● **Die Aufgaben**:
1: Nenne alle Teilgebiete des Skigebiets, die der Text über Åre aufzählt.
2: Gib aus dem Text über Åre alles von „100 Abfahrten in vier Sektoren“ bis hinunter zu „Slalom und Super-G.“ wortgetreu wieder.

● **Angezeigter Text**:
◇ ◇ ◇ ◇
Meterdick hat der Schnee den Gipfel im Griff, umhüllt Bergstation und Höhenrestaurant wie ein eiserner Panzer. In der klaren Luft haben die Schneeflocken riesige Kristalle gebildet, die filigran in der Sonne glitzern. Eine leichte Brise treibt feinen Schneestaub über die Kuppe des Åreskutan, mit 1.420 Metern Höhe Hausberg des schwedischen „Davos“.
100 Abfahrten in vier Sektoren
Von der Bergstation der einzigen Kabinenbahn Skandinaviens erschließen 40 Lifte 100 Abfahrten in vier Teilgebieten, die nach den Ortschaften der Talstationen benannt sind: Åre Björnen, Tegefjäll, Duved und Åre Village, mit 23 roten und sechs schwarzen Pisten Tummelplatz der ambitionierten Skifahrer.
Für die alpinen Weltmeisterschaften 2007 wurde bei den Olympialiften nach Plänen von Bernhard Russi, der schon die örtliche Weltcup-Abfahrt der Herren gestaltet hat, in Åre eine weitere schwarze Piste gebaut: die Damenabfahrt für die Wettbewerbe im Slalom und Super-G.
◇ ◇ ◇ ◇
● **Vorliegende Angaben**:
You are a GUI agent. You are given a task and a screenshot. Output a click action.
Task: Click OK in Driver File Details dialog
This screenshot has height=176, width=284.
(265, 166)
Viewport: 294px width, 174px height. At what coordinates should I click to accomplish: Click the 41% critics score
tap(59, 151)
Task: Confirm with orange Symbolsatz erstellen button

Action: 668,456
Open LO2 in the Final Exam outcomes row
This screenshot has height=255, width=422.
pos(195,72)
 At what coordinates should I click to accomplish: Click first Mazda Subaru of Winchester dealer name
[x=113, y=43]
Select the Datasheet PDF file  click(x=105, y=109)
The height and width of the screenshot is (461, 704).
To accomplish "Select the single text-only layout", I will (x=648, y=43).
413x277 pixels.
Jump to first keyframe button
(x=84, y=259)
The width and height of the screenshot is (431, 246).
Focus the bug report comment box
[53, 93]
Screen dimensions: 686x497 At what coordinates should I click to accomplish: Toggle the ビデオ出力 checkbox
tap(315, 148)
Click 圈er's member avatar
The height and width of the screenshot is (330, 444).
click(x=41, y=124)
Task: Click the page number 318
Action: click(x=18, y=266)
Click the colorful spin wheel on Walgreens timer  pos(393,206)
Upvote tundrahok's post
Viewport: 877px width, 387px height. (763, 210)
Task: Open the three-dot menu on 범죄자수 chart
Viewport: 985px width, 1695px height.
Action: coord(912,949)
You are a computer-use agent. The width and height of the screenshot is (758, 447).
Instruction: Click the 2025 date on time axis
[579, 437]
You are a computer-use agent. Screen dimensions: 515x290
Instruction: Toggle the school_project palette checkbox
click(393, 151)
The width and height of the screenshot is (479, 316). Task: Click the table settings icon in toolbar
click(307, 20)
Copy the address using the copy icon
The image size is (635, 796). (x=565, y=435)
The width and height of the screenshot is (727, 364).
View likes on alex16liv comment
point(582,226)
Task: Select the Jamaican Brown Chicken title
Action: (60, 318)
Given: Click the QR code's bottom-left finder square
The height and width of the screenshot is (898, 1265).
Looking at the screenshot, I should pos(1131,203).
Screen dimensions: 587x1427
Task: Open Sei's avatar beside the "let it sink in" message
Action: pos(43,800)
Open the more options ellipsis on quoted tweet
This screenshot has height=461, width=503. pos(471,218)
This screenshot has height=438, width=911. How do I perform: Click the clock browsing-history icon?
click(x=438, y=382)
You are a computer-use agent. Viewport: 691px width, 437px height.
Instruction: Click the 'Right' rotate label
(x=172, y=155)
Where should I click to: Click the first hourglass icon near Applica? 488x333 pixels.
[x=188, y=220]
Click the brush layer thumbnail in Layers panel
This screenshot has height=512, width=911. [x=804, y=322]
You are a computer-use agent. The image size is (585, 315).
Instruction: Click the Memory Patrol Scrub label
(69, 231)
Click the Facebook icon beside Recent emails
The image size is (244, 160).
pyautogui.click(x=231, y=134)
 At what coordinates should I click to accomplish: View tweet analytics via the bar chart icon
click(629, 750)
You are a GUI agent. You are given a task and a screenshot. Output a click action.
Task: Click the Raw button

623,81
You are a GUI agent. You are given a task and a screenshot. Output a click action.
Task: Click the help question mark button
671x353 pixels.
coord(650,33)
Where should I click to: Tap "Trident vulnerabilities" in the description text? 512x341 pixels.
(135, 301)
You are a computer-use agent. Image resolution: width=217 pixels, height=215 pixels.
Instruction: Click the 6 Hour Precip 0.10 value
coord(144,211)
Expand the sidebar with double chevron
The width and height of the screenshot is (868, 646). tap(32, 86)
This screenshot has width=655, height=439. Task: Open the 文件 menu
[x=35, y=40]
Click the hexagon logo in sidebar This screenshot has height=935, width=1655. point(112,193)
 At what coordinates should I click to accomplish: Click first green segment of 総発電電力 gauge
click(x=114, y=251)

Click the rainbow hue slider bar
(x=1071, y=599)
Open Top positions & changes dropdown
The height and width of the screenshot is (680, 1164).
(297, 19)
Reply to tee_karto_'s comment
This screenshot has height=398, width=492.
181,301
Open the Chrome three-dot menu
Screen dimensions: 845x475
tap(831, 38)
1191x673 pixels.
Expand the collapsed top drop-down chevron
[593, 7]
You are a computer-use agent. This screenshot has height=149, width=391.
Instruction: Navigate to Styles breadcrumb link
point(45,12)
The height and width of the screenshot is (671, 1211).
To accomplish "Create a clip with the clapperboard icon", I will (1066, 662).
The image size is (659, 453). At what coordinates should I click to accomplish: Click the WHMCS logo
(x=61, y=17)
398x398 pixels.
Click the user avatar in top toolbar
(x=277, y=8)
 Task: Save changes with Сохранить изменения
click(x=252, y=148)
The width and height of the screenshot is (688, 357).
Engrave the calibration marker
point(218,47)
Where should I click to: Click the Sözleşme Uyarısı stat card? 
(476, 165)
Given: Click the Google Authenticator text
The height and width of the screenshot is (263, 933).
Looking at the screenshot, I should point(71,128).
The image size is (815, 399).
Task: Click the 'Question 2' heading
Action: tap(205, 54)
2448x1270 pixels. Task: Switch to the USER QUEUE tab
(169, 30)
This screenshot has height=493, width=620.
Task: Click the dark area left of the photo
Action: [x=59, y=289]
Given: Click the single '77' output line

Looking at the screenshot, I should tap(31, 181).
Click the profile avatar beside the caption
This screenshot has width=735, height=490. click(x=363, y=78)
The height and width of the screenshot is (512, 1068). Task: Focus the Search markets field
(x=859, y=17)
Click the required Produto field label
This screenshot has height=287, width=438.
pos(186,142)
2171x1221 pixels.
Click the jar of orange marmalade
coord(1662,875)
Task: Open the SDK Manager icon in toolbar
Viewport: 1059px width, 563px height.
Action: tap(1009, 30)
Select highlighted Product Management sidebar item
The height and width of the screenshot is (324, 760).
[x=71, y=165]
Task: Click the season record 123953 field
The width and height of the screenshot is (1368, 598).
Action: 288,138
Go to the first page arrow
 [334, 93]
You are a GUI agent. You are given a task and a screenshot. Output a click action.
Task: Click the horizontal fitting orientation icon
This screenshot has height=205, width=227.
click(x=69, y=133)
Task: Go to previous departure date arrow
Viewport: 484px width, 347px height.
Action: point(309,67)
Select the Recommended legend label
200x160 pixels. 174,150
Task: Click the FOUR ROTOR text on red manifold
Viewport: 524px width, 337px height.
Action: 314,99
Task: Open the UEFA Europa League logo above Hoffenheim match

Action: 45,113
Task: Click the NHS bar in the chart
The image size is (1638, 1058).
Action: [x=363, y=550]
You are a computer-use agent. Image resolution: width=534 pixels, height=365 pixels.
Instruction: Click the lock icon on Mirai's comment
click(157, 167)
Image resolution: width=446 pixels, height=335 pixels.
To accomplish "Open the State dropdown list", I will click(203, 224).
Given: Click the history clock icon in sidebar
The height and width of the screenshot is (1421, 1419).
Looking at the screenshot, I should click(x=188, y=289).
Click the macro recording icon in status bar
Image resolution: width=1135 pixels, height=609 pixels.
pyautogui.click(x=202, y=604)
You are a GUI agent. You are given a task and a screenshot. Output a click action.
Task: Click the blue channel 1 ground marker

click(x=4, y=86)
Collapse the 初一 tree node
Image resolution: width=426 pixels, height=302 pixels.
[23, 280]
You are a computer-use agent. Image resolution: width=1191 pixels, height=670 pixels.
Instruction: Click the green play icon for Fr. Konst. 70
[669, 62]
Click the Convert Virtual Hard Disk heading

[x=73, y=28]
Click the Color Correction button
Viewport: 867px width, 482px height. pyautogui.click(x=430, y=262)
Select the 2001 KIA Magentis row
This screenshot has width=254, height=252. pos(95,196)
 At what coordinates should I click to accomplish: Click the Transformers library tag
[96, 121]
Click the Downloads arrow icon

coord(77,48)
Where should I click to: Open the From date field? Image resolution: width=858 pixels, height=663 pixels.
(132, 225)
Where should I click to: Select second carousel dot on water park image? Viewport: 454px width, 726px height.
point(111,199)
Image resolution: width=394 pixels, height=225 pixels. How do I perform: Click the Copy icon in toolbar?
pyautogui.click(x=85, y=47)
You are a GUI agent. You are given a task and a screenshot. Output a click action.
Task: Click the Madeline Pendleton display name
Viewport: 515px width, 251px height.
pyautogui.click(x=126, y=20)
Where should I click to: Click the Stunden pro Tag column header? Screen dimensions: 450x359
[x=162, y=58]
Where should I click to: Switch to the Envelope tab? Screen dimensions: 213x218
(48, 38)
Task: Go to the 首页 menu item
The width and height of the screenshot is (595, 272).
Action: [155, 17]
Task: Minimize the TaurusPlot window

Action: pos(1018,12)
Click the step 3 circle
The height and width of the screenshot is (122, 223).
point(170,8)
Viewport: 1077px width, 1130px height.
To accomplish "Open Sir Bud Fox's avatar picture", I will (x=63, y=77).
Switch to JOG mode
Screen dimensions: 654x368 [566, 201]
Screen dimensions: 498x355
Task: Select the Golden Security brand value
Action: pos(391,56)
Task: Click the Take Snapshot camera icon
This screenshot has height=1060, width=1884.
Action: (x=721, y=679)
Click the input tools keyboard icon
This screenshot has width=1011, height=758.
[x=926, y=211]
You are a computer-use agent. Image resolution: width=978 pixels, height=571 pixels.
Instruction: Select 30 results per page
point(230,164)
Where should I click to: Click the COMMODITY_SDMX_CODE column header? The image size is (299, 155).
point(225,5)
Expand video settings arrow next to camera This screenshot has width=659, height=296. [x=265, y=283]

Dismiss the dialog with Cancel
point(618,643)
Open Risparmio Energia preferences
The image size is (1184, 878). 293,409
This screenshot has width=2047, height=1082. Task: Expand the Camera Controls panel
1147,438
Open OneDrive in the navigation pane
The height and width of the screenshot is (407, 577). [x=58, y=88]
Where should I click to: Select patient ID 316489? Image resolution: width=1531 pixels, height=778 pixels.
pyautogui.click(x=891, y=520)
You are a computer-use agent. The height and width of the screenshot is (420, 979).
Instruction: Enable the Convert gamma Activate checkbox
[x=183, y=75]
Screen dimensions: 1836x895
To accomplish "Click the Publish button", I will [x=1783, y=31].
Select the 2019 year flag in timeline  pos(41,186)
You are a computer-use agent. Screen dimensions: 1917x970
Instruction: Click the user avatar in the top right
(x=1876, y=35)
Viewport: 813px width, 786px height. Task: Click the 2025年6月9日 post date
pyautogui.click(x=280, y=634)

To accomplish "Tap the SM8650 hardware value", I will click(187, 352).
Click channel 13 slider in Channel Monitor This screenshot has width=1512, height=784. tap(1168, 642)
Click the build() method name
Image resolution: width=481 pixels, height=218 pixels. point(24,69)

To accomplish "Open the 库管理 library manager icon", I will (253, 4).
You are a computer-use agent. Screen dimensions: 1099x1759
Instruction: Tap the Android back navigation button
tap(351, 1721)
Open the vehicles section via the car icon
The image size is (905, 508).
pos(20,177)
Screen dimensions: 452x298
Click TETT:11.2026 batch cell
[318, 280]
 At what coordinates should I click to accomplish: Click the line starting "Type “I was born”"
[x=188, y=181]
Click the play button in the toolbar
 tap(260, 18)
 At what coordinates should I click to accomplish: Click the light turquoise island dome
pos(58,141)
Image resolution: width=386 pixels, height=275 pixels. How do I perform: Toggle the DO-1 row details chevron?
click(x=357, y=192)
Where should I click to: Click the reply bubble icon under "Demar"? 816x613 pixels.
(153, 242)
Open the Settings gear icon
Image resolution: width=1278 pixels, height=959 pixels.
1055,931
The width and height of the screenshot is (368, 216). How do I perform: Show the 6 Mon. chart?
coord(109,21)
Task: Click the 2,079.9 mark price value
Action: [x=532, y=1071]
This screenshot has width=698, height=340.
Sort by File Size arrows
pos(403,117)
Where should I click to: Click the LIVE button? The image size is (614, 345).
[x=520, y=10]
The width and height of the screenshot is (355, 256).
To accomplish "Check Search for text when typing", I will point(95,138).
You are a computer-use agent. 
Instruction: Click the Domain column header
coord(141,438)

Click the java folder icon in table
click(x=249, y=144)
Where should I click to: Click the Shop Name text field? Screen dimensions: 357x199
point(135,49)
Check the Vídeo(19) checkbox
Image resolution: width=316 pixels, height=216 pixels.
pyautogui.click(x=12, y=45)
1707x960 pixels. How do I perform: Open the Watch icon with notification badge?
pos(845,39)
◇ ◇ ◇ ◇
● **Lösungen je Aufgabe**:
1:
Åre Björnen
Tegefjäll
Duved
Åre Village

2:
100 Abfahrten in vier Sektoren
Von der Bergstation der einzigen Kabinenbahn Skandinaviens erschließen 40 Lifte 100 Abfahrten in vier Teilgebieten, die nach den Ortschaften der Talstationen benannt sind: Åre Björnen, Tegefjäll, Duved und Åre Village, mit 23 roten und sechs schwarzen Pisten Tummelplatz der ambitionierten Skifahrer.
Für die alpinen Weltmeisterschaften 2007 wurde bei den Olympialiften nach Plänen von Bernhard Russi, der schon die örtliche Weltcup-Abfahrt der Herren gestaltet hat, in Åre eine weitere schwarze Piste gebaut: die Damenabfahrt für die Wettbewerbe im Slalom und Super-G.